Topic: The Future of Human Spaceflight
By: Eph Lanford ‘10
Supervisor: David Mindell
Description of the project: The United States stands at the threshold of a new era of human spaceflight; the Obama administration will soon make the most important decisions in a generation about this endeavor. For instance, when should the Space Shuttle be retired? How should the International Space Station be utilized? How should immediate and long-term goals incorporate the moon, Mars, and international collaboration? These all derive from the larger question of why make the investment to fly humans into space? This effort takes a close look at the reasoning that underlies human spaceflight, and examines both policy and engineering-architecture options in that light.
Economics of Human Systems Integration: A Systems Engineering Perspective
by: Kevin Liu, ‘10
Supervisors: Ricardo Valerdi, Donna Rhodes
Description of the Project: Human Systems Integration (HSI) is the collection of interdisciplinary technical and management processes for integrating human considerations within and across all system elements. This discipline seeks to treat humans as equally important to system design as are other system elements, such as hardware and software.
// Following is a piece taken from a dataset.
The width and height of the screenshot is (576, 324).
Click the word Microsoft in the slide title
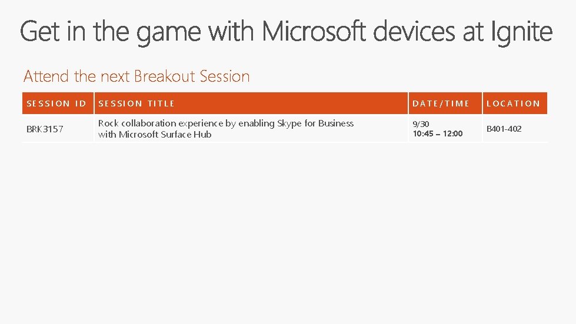coord(314,32)

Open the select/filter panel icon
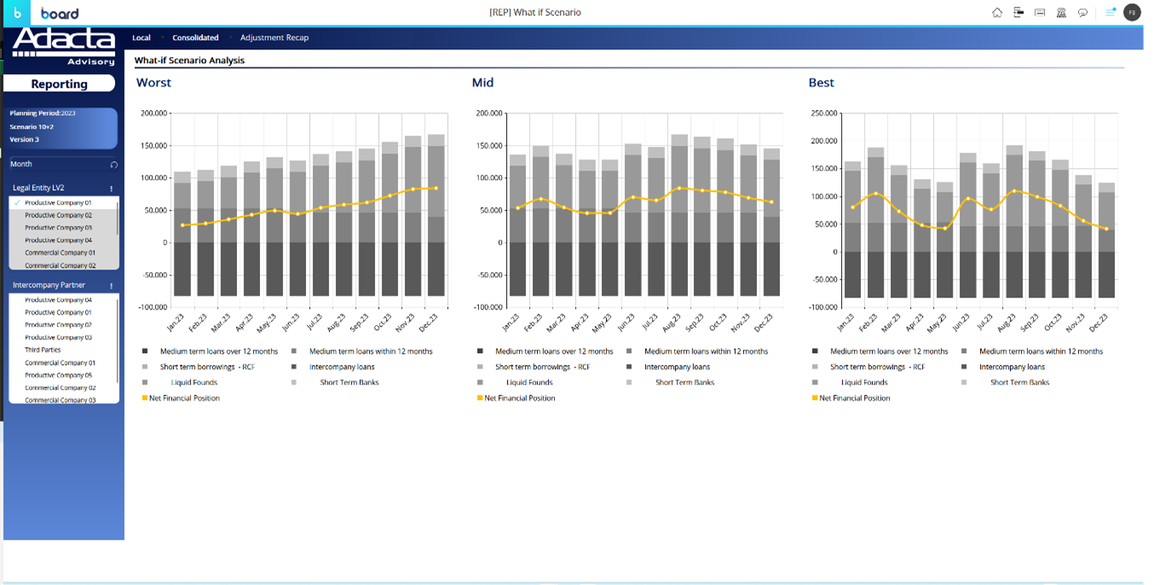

HSI has been defined by many stakeholders, particularly government agencies that advocate the “total system” approach, which incorporates humans, technology, the operational context, and the necessary interfaces between. HSI considerations include the following nine domains: manpower, personnel, training, human factors engineering, environment, safety, occupational health, habitability, and survivability. This project, sponsored by the U.S Air Force, seeks to develop an approach for determining what percentage of the overall systems engineering activity should be allocated to HSI in order to effectively estimate the costs of these nine domains as part of the overall systems engineering effort.
Comparing the delays and capacities of American and European airports
by: Thomas Morisset ‘10
Supervisor: Amadeo Odoni
Description of the Project: American and European airports are characteristically different on the airside. To generalize, the US air transportation scheduling policies are more flexible, allowing for greater utilization of the runways, whereas European countries are more conservative and impose schedule limits (”slots”). The trade-off here is between efficiency (high levels of utilization, free market) and quality of service (reliability: delays, cancellations). The research intends to highlight the differences, and to somehow quantify this trade-off. Eventually, we are making policy recommendations at the national air admnistration level (the FAA and Eurocontrol) by advancing empirical data analyses combined with model-based theoretical delay and capacity estimates currently developed at MIT.